EDITED TRANSCRIPT OF A TALK BY BOB AVAKIAN, CHAIRMAN OF THE REVOLUTIONARY COMMUNIST PARTY, USA, FALL 2009

UNRESOLVED CONTRADICTIONS, DRIVING FORCES FOR REVOLUTION

[Editors’ note: The following is the second in a series of excerpts from the text of a talk by Bob Avakian in Fall 2009, which is being serialized in Revolution. The first excerpt appeared in Revolution #184, November 29, 2009. The entire talk can be found online at revcom.us/avakian/driving.]

The Continuing Relevance and Importance of the "Pyramid Analysis"

This "pyramid analysis" was first put forward more than five years ago now, in the question-and-answer session of the "Revolution" talk (Revolution: Why It's Necessary, Why It's Possible, What It's All About).1 To briefly summarize this, the point is that you can conceive of the political structures and the way that they relate to the larger society in the U.S. as something of a pyramid: At the top you have the ruling class forces, which, speaking in broad strokes and for general purposes, are divided on the one hand into the Republican Party and on the other hand the Democratic Party, and what these parties represent in terms of "conservatism" and "liberalism" (about which I'll have more to say a little bit later); and then, continuing the metaphor of the pyramid, you have lines extending (or angling) from the top of the pyramid, where the ruling class sits with its two basic wings, down to the social bases that these different wings of the bourgeoisie at the top of the pyramid seek to appeal to—on the one side the "right," and on the other side the "left," in the terms that are utilized commonly in the framework of bourgeois politics. These two ruling class forces, and the political parties that generally represent them, appeal to people on the two sides of this pyramid, in terms of seeking their votes; and they also, at times at least, appeal to them to become politically active—but always within the framework of the dominant capitalist system, and on terms conforming to the interests of the ruling capitalist class, of which both of these political parties are representatives.

What has been further pointed out in regard to this pyramid is not only that you can roughly conceive of the dominant or "mainstream" politics in terms of this kind of division, but also that on one side of the pyramid—that is, the openly right-wing side—the politicians of the ruling class who sit on top of that side of the pyramid are perfectly willing to, and often do, mobilize a social base "on their side of the pyramid"—right-wing and in fact fascist forces—which we see happening today in the context of what's going on with the Obama presidency in particular. These right-wing politicians (generally grouped within the Republican Party) can, will, and do actively mobilize this essentially fascist social base (and, even while they keep it on something of a leash, it's a long leash) yet, on the other side, the sections of the ruling class that are more generally represented by the Democratic Party are very reluctant to, and in fact resistant to, mobilizing their social base, if you want to put it that way—the base of people whose votes and support in the bourgeois political arena the Democrats seek to gain. This (Democratic Party) side of the ruling class generally is not desirous of—and in fact recoils at the idea of—calling that base into the streets, mobilizing them either to take on the opposing forces in the ruling class and their social base, or in general to struggle for the programs that the Democratic Party itself claims to represent and actually in some measure does seek to implement.

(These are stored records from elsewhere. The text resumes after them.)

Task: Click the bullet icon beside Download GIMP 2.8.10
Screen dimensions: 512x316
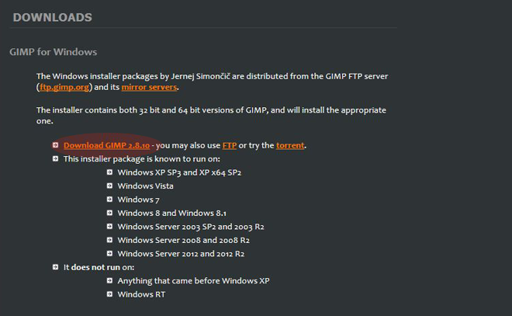Action: [x=55, y=145]
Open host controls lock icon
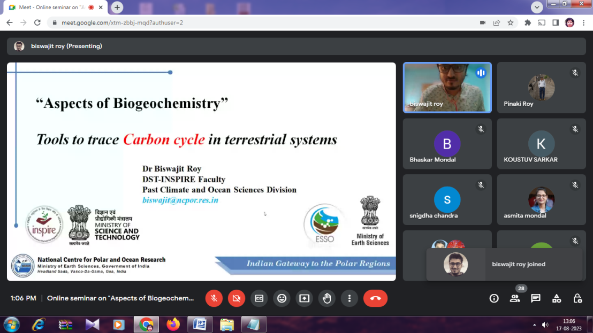 point(577,298)
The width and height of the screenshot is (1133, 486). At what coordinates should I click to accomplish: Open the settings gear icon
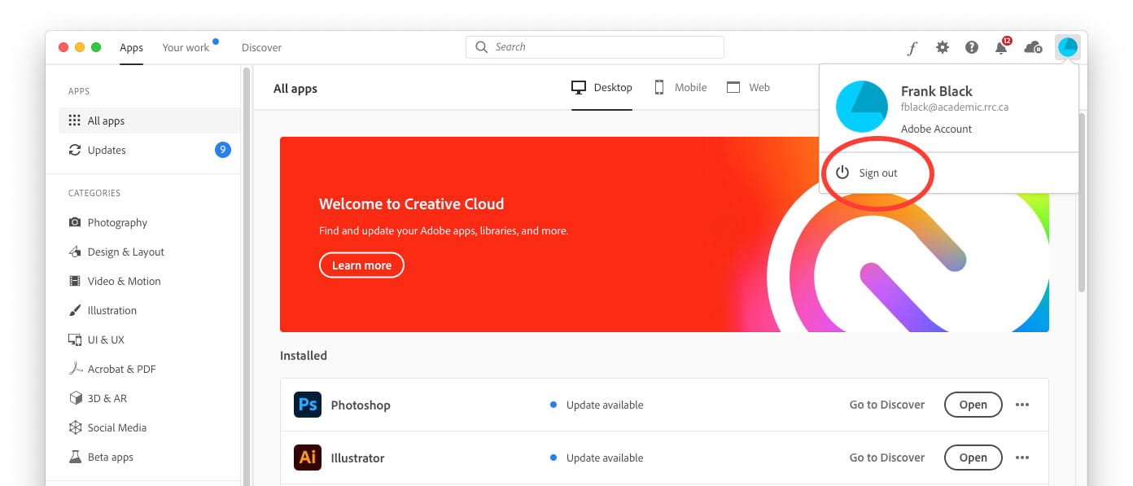pyautogui.click(x=942, y=47)
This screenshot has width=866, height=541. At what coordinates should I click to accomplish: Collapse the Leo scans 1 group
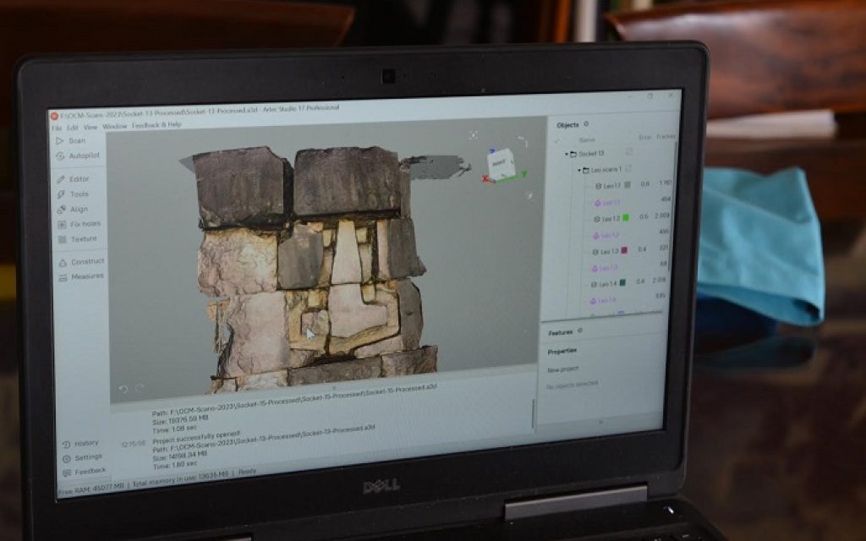579,170
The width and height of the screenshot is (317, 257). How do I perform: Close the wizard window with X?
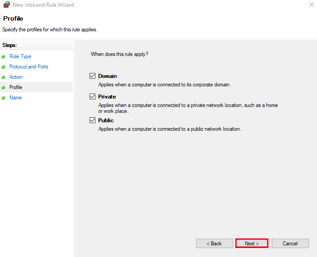pos(311,5)
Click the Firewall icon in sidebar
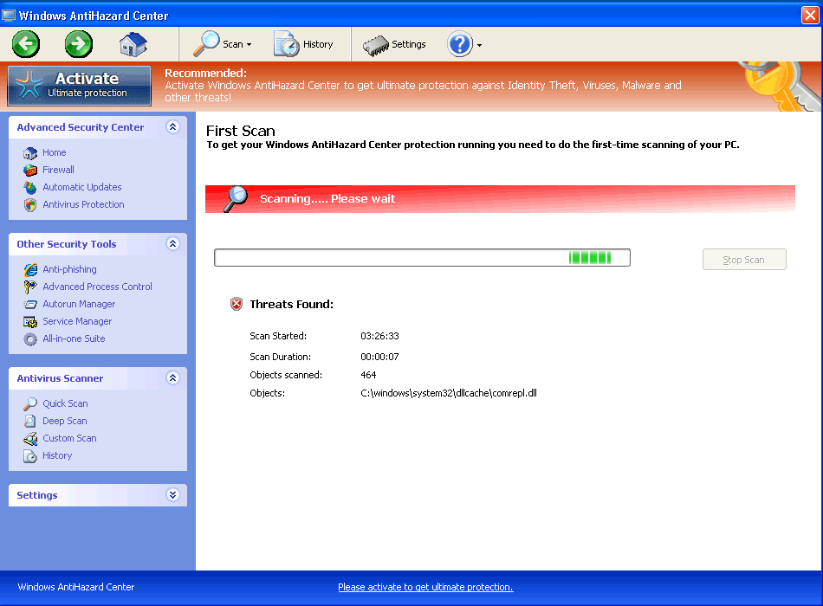Screen dimensions: 823x606 click(30, 170)
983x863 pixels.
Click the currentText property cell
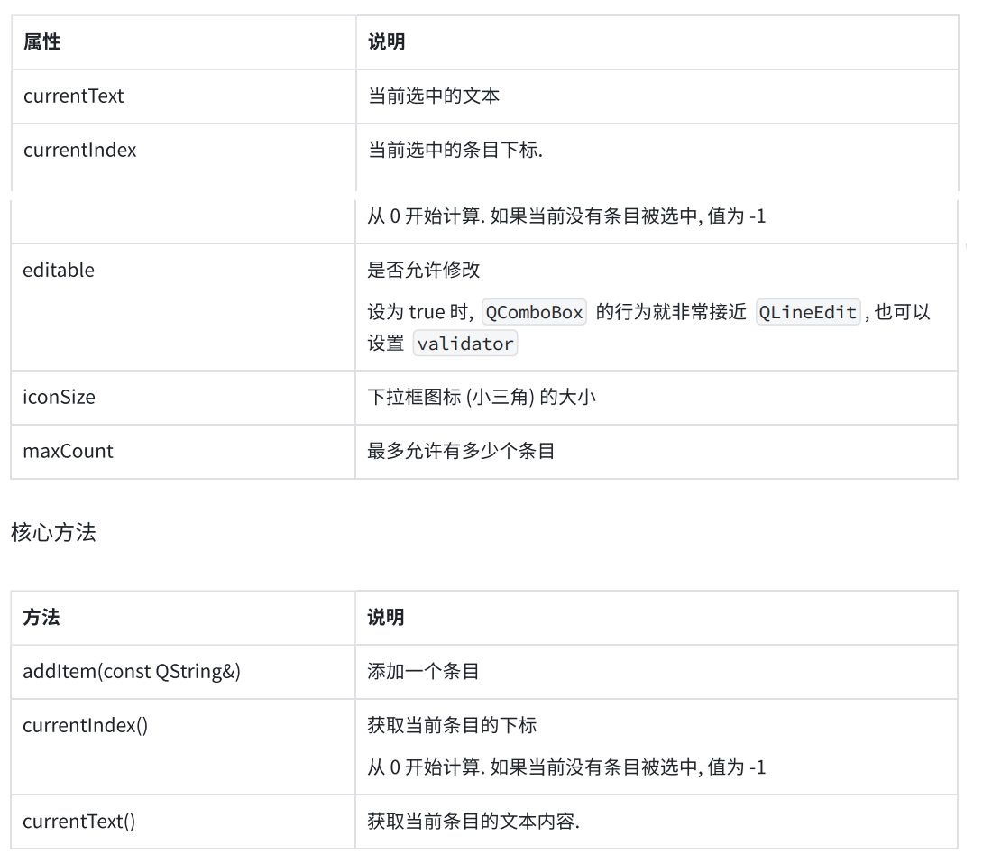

So you have on the one side (the "left" side, to use that term) a significant amount of paralysis, whereby the objective of the ruling class politicians is in fact to pacify and demobilize the people whom they appeal to to vote for them (their "social base" in that sense), whereas on the other side there is a very active orientation toward unleashing, revving up and mobilizing, in a very passionate and active way, the fascist social base that the Republican, right-wing part of the ruling class sees as its social base, or sees as a force it relies on among the population. This is not to say that the people down the sides and at the base of the pyramid, so to speak (the people in the middle strata, let alone those held down at the bottom of society) play any kind of decisive role in determining what the policies and actions of those at the top of society will be; but they are forces which in the one case—in the case of the right-wing politicians, the Republican Party—they're very anxious to mobilize; while, in the case of the other side, the people at the top of the pyramid are anxious to not mobilize into the streets the people they appeal to for support in elections. They are concerned to have this "social base" demobilized and paralyzed politically, other than to act, and very passively at that, within the dominant political framework, and always on the basis of seeking conciliation and compromise with the openly right-wing forces in the ruling class and the fascist base that they appeal to.

As an amplification of the basic point here, it is important to recognize this: Within the framework of the capitalist-imperialist system, and with the underlying dynamics of this system, which fundamentally set the terms, and the confines, of "official" and "acceptable" politics, fascism—that is, the imposition of a form of dictatorship which openly relies on violence and terror to maintain the rule and the imperatives of the capitalist-imperialist system—is one possible resolution of the contradictions that this system is facing—a resolution that could, at a certain point, more or less correspond to the compelling needs of this system and its ruling class—while revolution and real socialism, aiming toward the final goal of communism, throughout the world, is also a possible resolution of these contradictions, but one that would most definitely not be acceptable to the capitalist-imperialist ruling class nor compatible with the imperatives of this system!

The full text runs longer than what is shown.